Washington, DC —With no fans in the ballparks, as baseball takes necessary precautions and protocols to protect its players and team personnel from exposure to Covid-19, the two teams took a knee prior to Thursday night’s game as part of their MLB opening day ceremony.
MLB introduced new rules and protocols to help to speed up the game for the season. Opening Day, it was Gerrit Cole against Nationals ace Max Scherzer in front of empty seats at Nationals Park in Washington.
Before the game, the Yankees and the Nationals players clutched a black cloth that winded from the Nationals’ first base line around to New York third-base line.
Then, before a pre-recorded rendition of the Star-Spangled Banner, every player and coach out for pregame introductions took a knee on the turf, for about 20 seconds.
But before you get warm and fuzzy about MLB for caring about Black lives, it’s important to mention that while both teams did take a knee, it wasn’t during the national anthem. It was prior to it even being played.
NY slugger Giancarlo Stanton, who’s Black, believes that their message was clear and precise.
“To have everyone kneel at the same time, it was to give hope to any overall reason you want to do it,” he said after the Bombers’ 4-1 victory. “For me, it’s for the racial injustice and Black lives in general. And a lot of other things going on. We all have individual reasons to do so. I believe with everything we did beforehand, wearing the Black Lives Matter T-shirts, the patches and the unity ceremony before, that’s what was decided.
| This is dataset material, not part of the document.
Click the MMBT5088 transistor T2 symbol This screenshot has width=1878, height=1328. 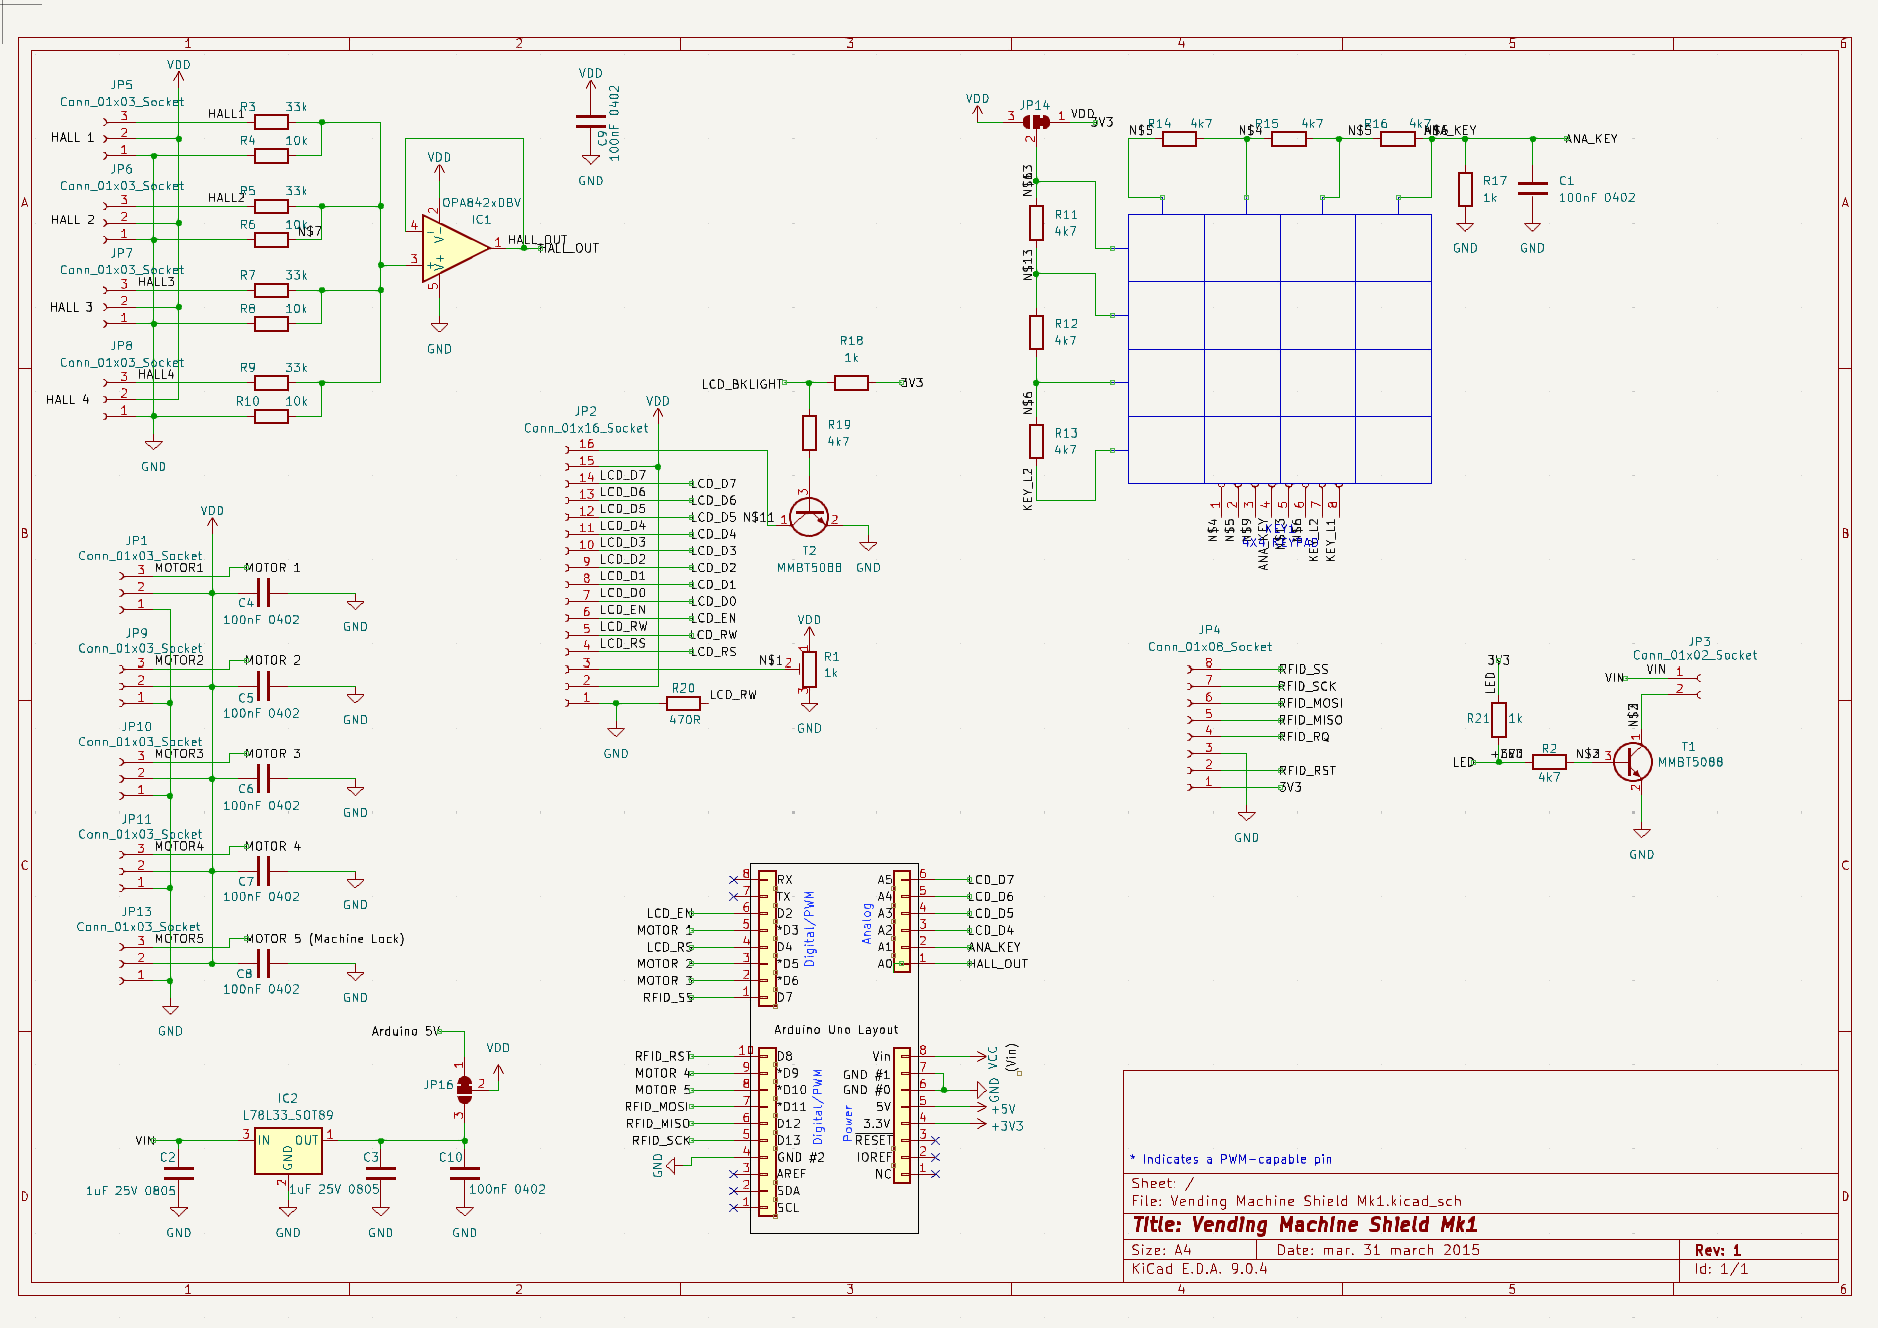point(810,517)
Cole, who pitched five innings in a rain-shortened victory in his debut and rewarded Steinbrenner for authorizing a nine-year deal for $324 million to sign with the Yankees.
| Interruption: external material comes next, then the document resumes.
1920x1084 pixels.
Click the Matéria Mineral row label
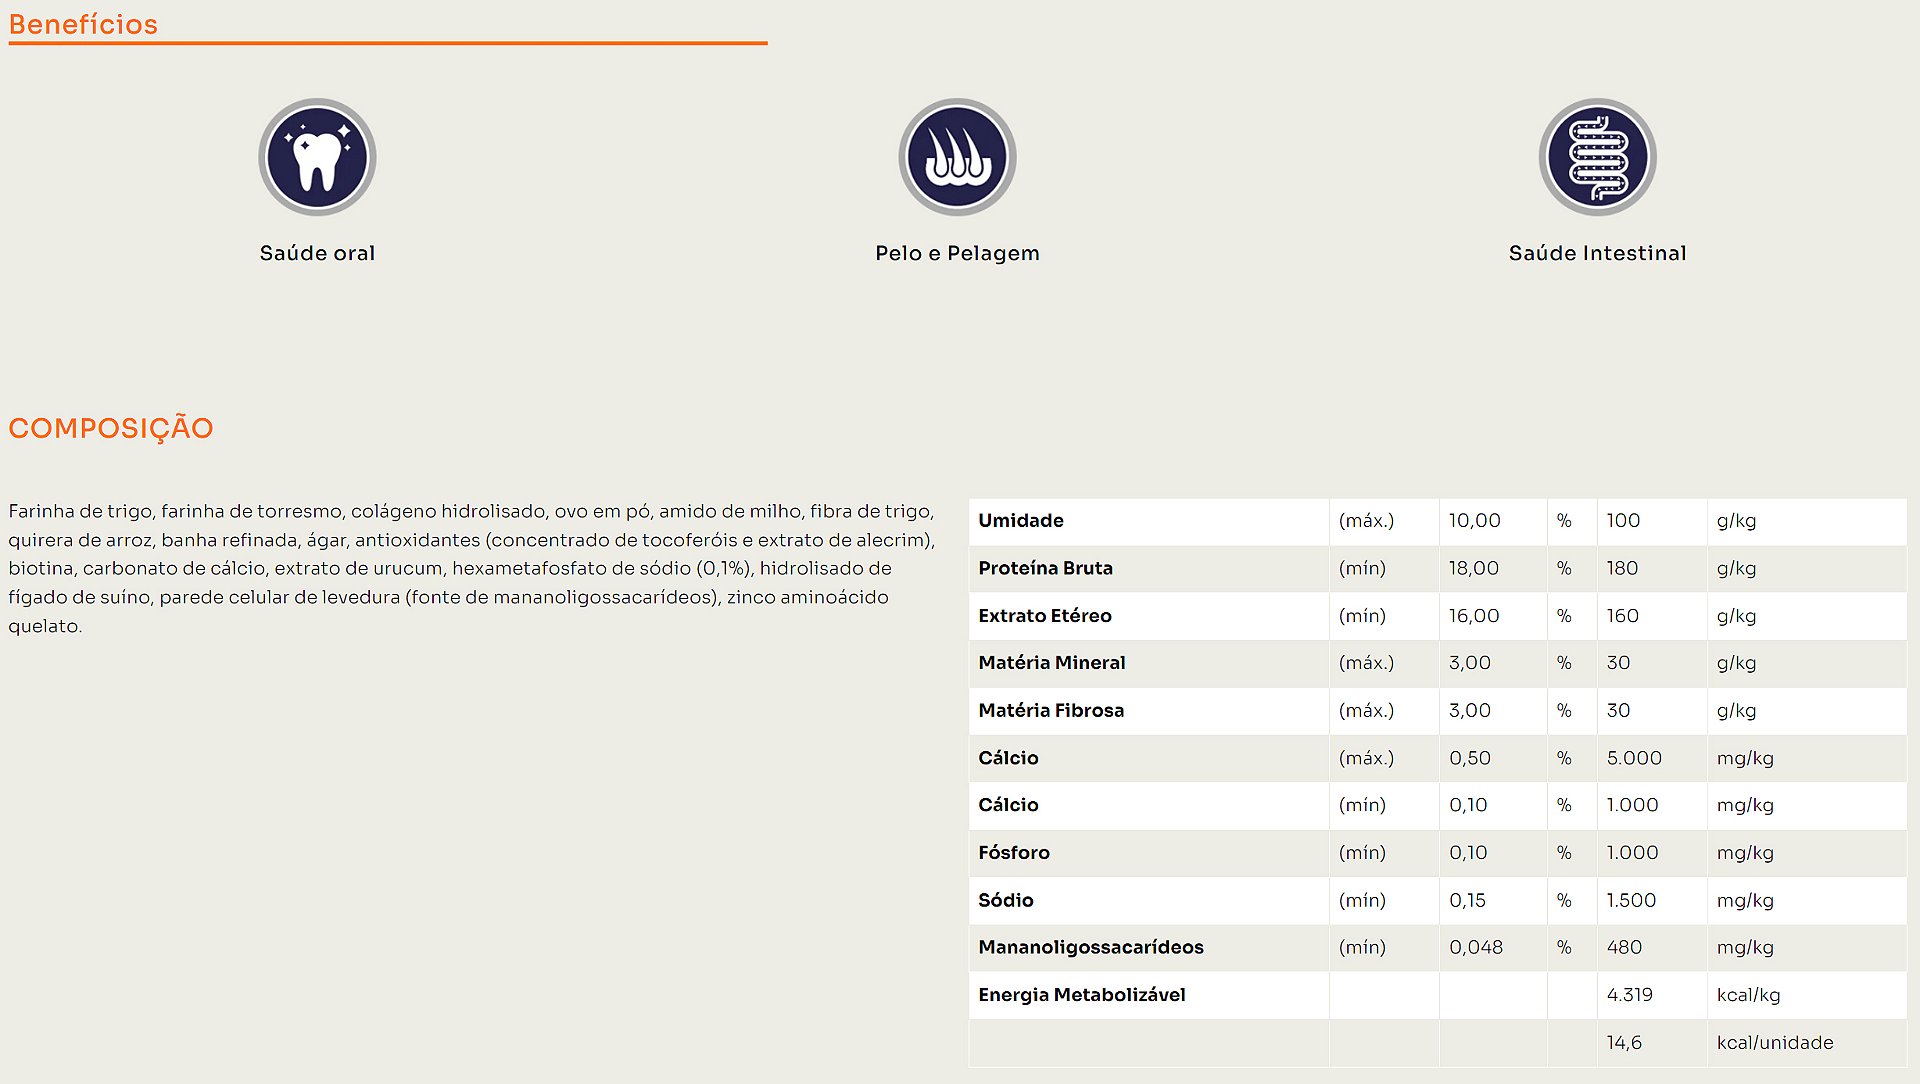1051,663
“I was so excited. I was walking through the clubhouse before and I saw a bunch of guys in Yankees uniforms and it hit me that this is for real,’’ said Cole, who claimed to be a little nervous before dominating the defending World Series champs.
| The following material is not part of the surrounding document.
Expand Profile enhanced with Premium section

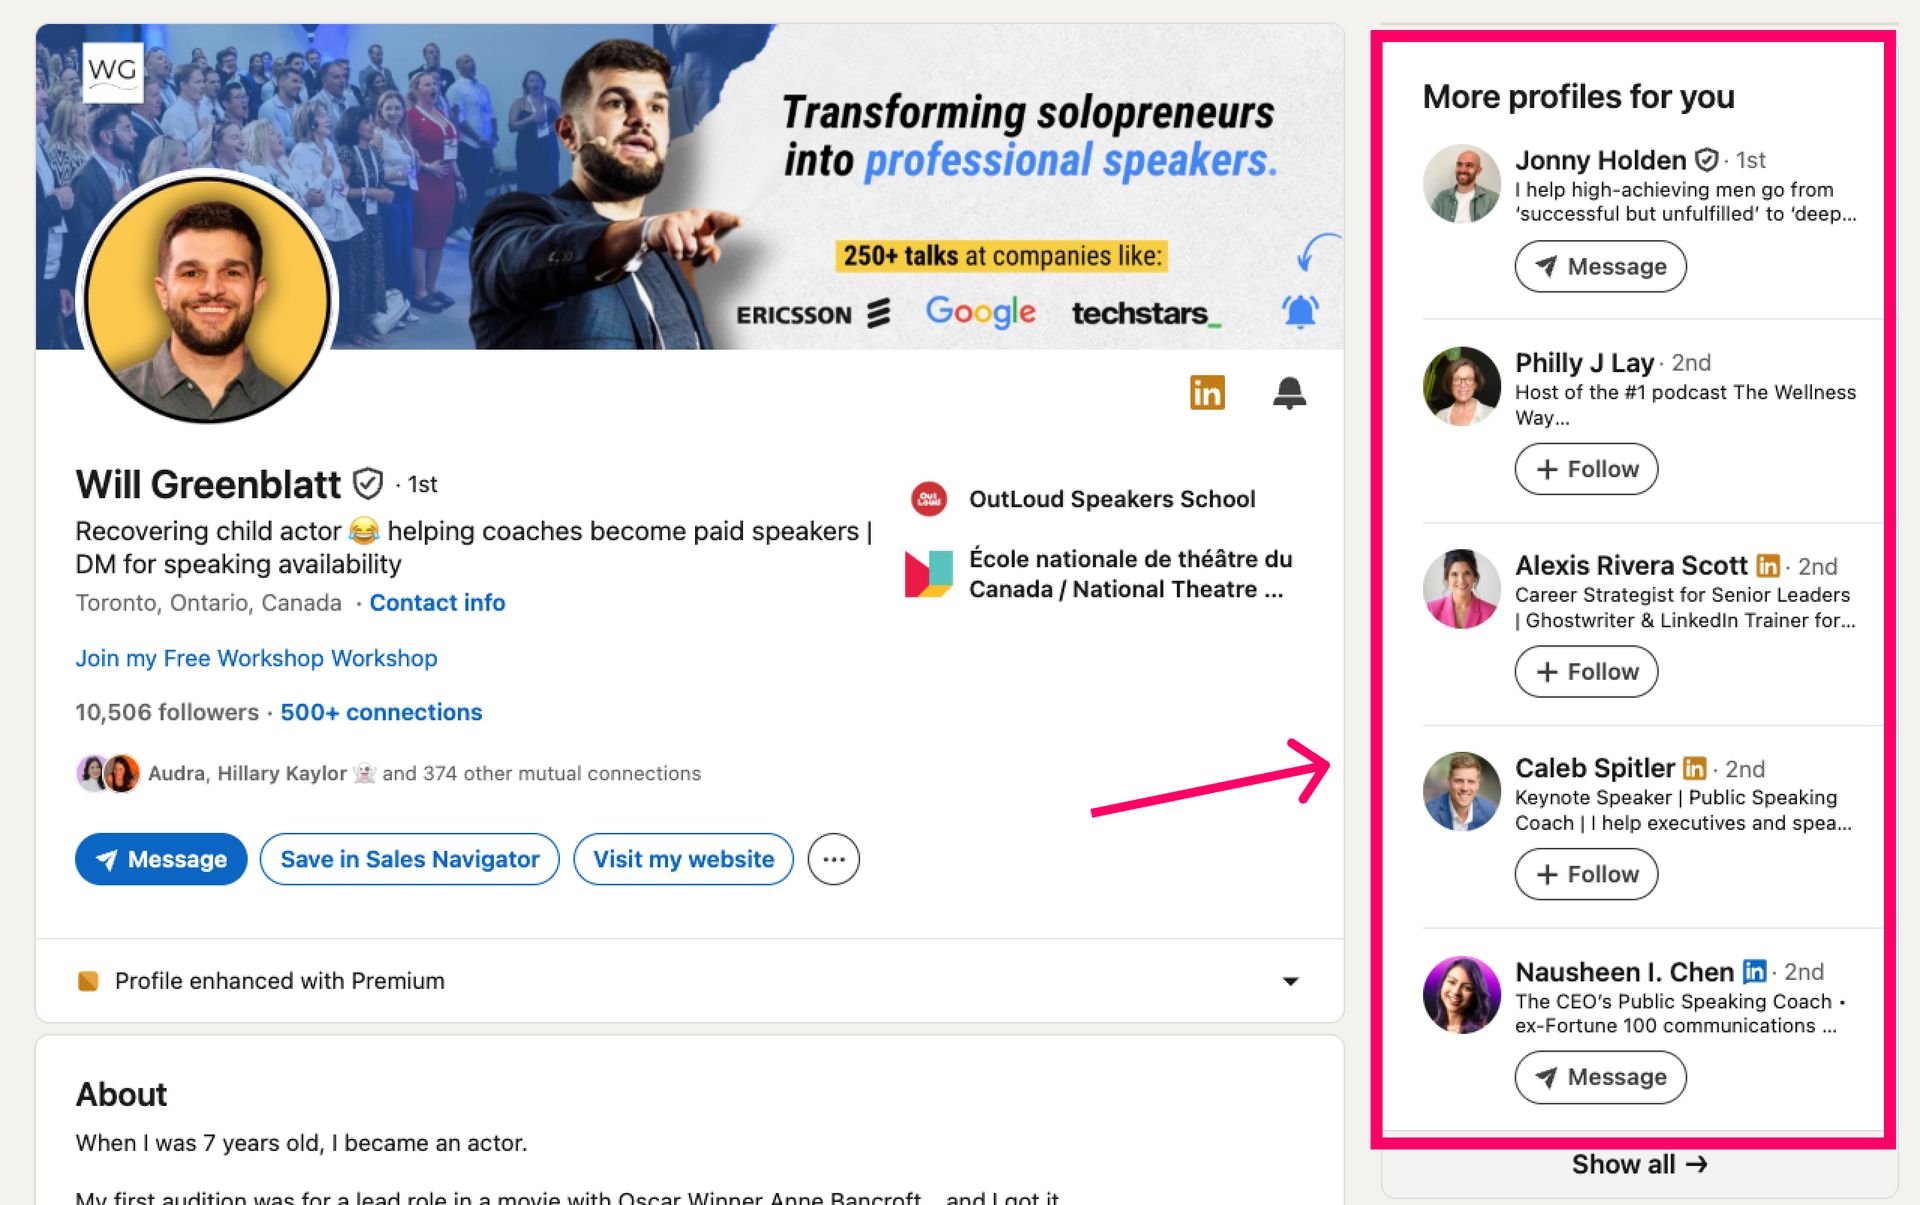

Nationals closer Sean Doolittle said the concept of teams clutching a black ribbon – the Dodgers and Giants did the same hours later – was discussed among the MLB Players’ Association and the league. Both team kneeling, he said, was a venture discussed among Washington and New York in recent days; the Nationals held a pregame meeting Thursday to smooth out the final details of the pre-game plan.
“It was emotional. I thought it was powerful,” says Doolittle. “It was important for us and for the Bombers that everybody bought in. Holding the ribbon and kneeling. To show support for athletes that have done it in other sports, and so far in baseball.
”To show support for the movement about Black Lives Matter and ending police brutality, racism, and social injustice.”
NFL quarterback Colin Kaepernick sacrificed his career for his stance for social injustice, racial equality, and police brutality.
Is baseball ready to take up the cause? At least MLB is trying to develop a better understanding and communication among its Black players going forward.
“I think this is definitely the first step,” says Judge. “I know Bruce Maxwell took a knee during the anthem, and we just didn’t have the support yet. I think now, having these conversations with these teammates, having these uncomfortable talks, is how you start this. Once you have those talks as a team, then you can take it to the league.
“I don’t have all the answers now, but I like where we’re going with this.”